Forked from loteoo/ks

Command-line secrets manager for Summon powered by the Keychain tools already available on macOS systems.

It's a tiny, straightforward CLI that let's you securely store and retrieve encrypted secrets without any additional third parties involved.

It's built as a small wrapper around the native security command, so it's fast, secure, works offline and is fully interoperable with macOS keychains, which give you:

  • A nice, built-in UI to manage your secrets (Keychain Access app).
  • Optional backups, syncing and sharing with iCloud Keychain.
  • Integration with some browsers and other keychain-compatible software.

Installation

Install script

Use the install script for an easy, interactive installation by running this command:

bash -c "$(curl -fsSL https://raw.githubusercontent.com/infamousjoeg/stow/main/install)"

Homebrew

You can also install stow using homebrew:

brew tap infamousjoeg/tap
brew install stow
Manual installation
  1. Download the script file from github.
  2. Place it into an executable directory that's in your $PATH. For instance, ~/.local/bin/stow
  3. Make sure the file is executable. chmod +x ~/path/to/stow
  4. Run stow init to create a first keychain.
Contributor installation

Delete any other instance of the stow script on your machine.

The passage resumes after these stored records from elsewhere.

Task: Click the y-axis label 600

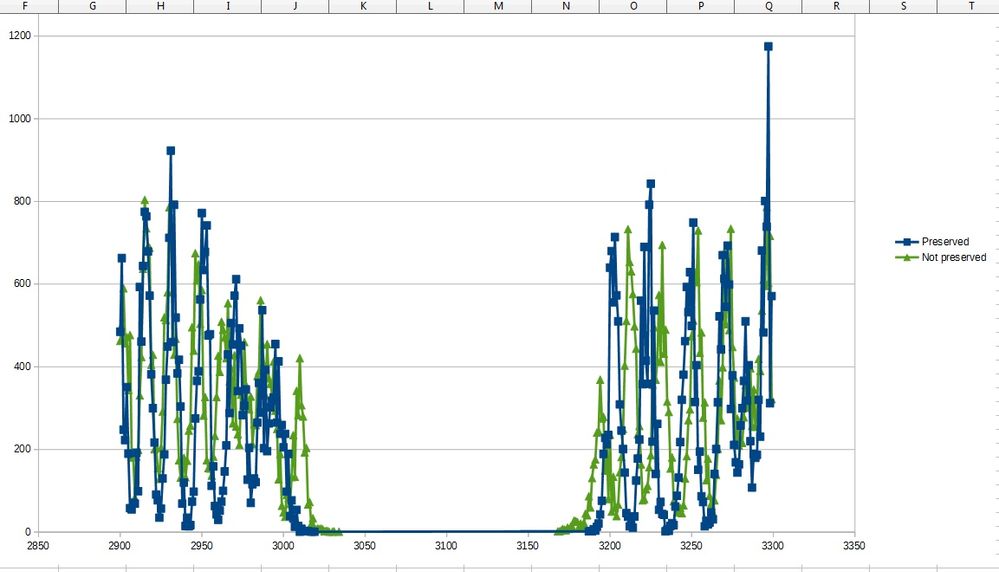Action: pos(22,284)
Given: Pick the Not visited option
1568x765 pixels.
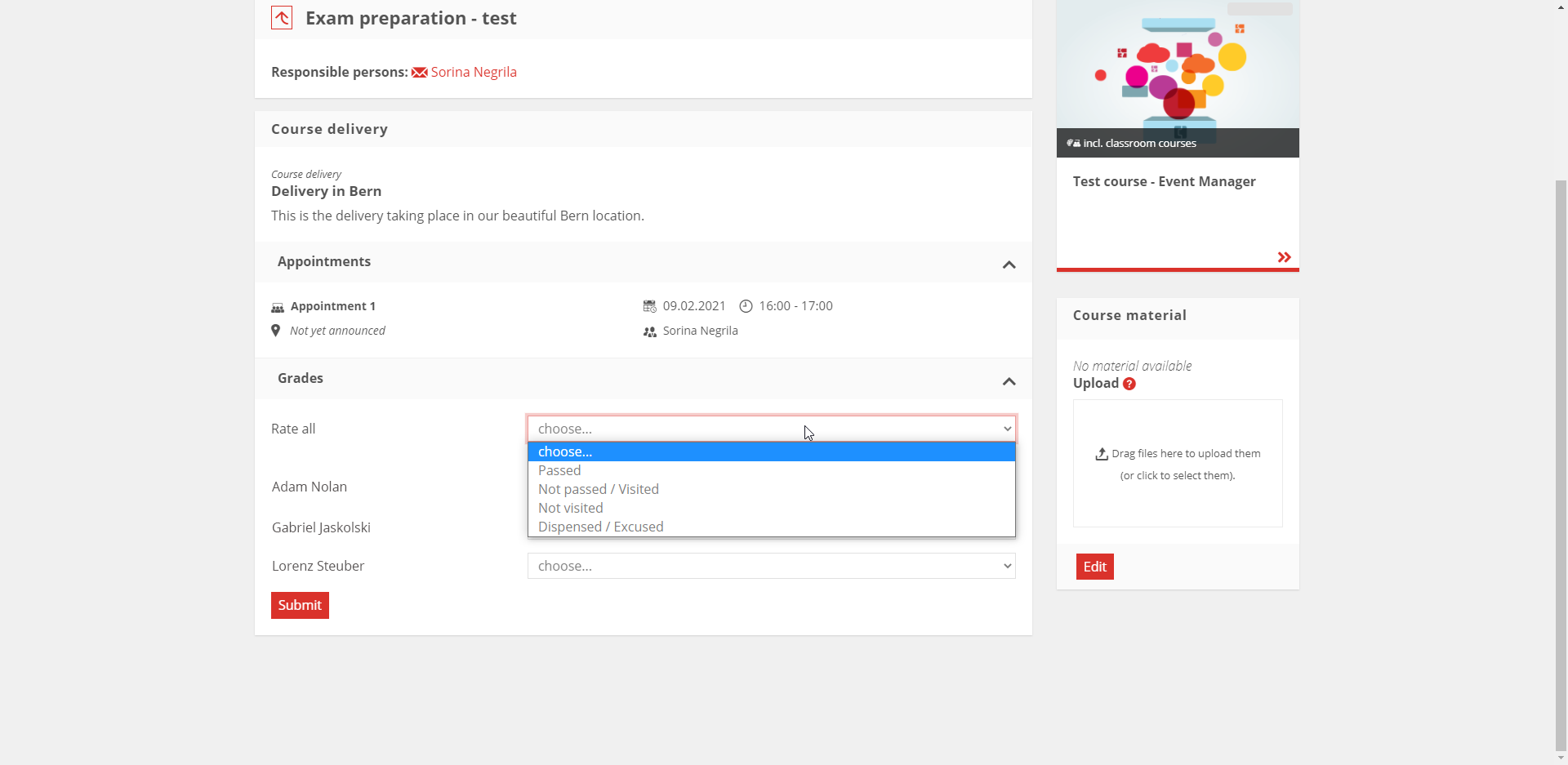Looking at the screenshot, I should pos(570,508).
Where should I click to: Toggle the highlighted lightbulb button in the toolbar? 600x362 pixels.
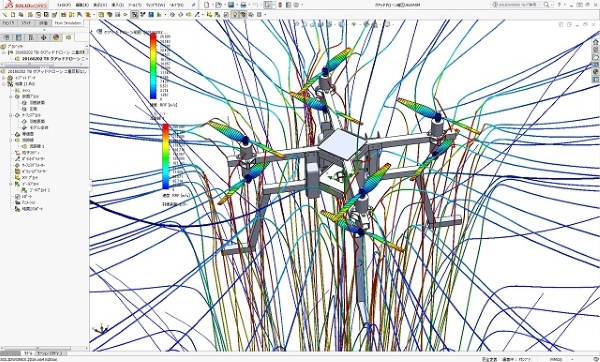(x=235, y=15)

Clone this repo somewhere on your machine, then create a symlink in a bin folder to the script:

#         This directory should be in your executable PATH
#                              /
ln -s ~/path/to/repo/stow/stow ~/bin/stow
#                        \
#       This should point to the actual ks file

Make sure the file is executable. chmod +x ~/path/to/stow.

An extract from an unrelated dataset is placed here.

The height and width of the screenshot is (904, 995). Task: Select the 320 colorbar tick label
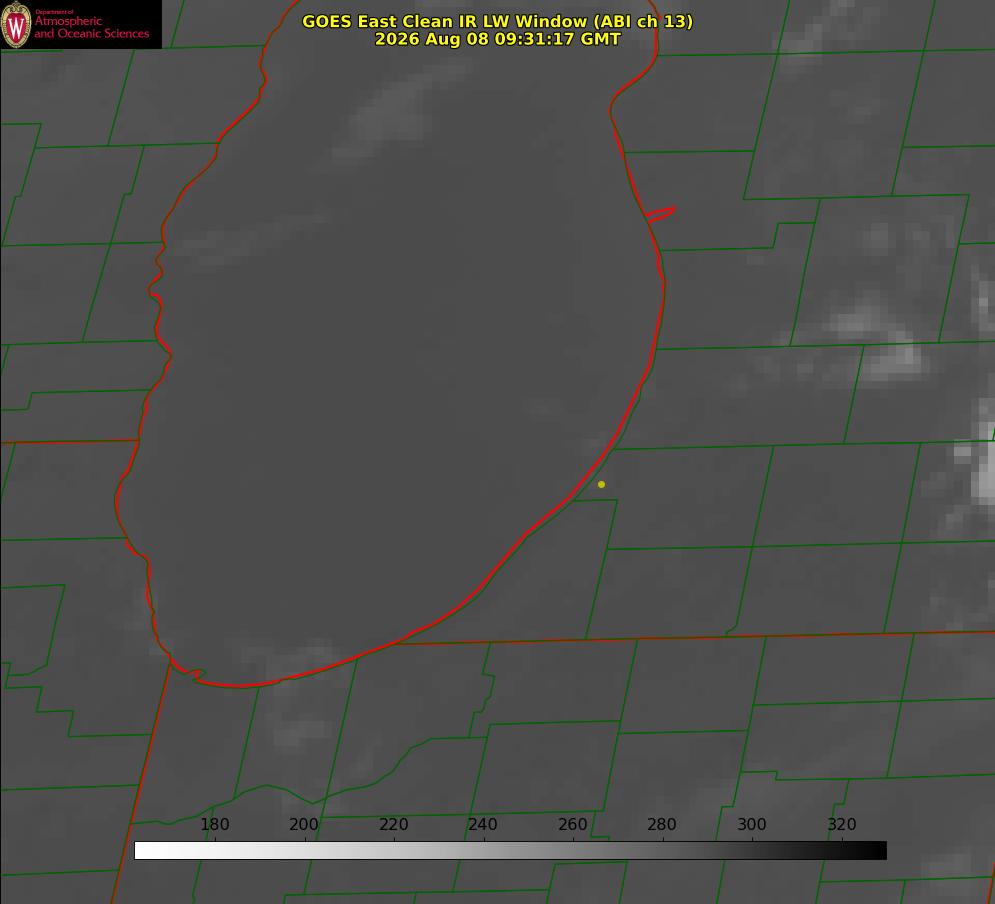click(842, 825)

You can also setup basic completions by adding source <(stow completion) to your shell profile.

Usage

Use the stow help command to get an overview of the commands:

$ stow help
stow 0.5.0

Usage:
  stow [-k keychain] <command> [options]

Commands:
  add [-n] <key> [value]    Add a secret (use -n for multiline notes)
  show <key>                Decrypt and reveal a secret
  cp <key>                  Copy secret to clipboard
  rm <key>                  Remove secret from keychain
  ls                        List secrets in keychain
  rand [size]               Generate random secret
  init                      Initialize selected keychain
  help                      Show this help text
  version                   Print version

Add secrets

stow add aws/access_key_id 'AKIAGRQDQWERTYUIOP'
# ⚠️ Note that this will add it to your shell history. ⚠️

# Add a secret from your clipboard:
pbpaste | stow add aws/access_key_id
# or
stow add aws/access_key_id "$(pbpaste)"

# Generate high-entropy secret:
stow rand | stow add dev/testuser
# or
stow add dev/testuser "$(stow rand)"

# Mark secret as a "note" to get a multi-line UI in Keychain Access app
cat ~/.cybr/config | stow add -n cybr/config

Retrieve secrets

# Print out secret to stdout
stow show aws/access_key_id

# Copy secret to clipboard
stow cp aws/access_key_id

Remove secrets

stow rm aws/access_key_id

List secrets

stow ls

# You can filter with grep:
stow ls | grep 'aws/'

Using multiple keychains

By default, stow uses the Summon keychain.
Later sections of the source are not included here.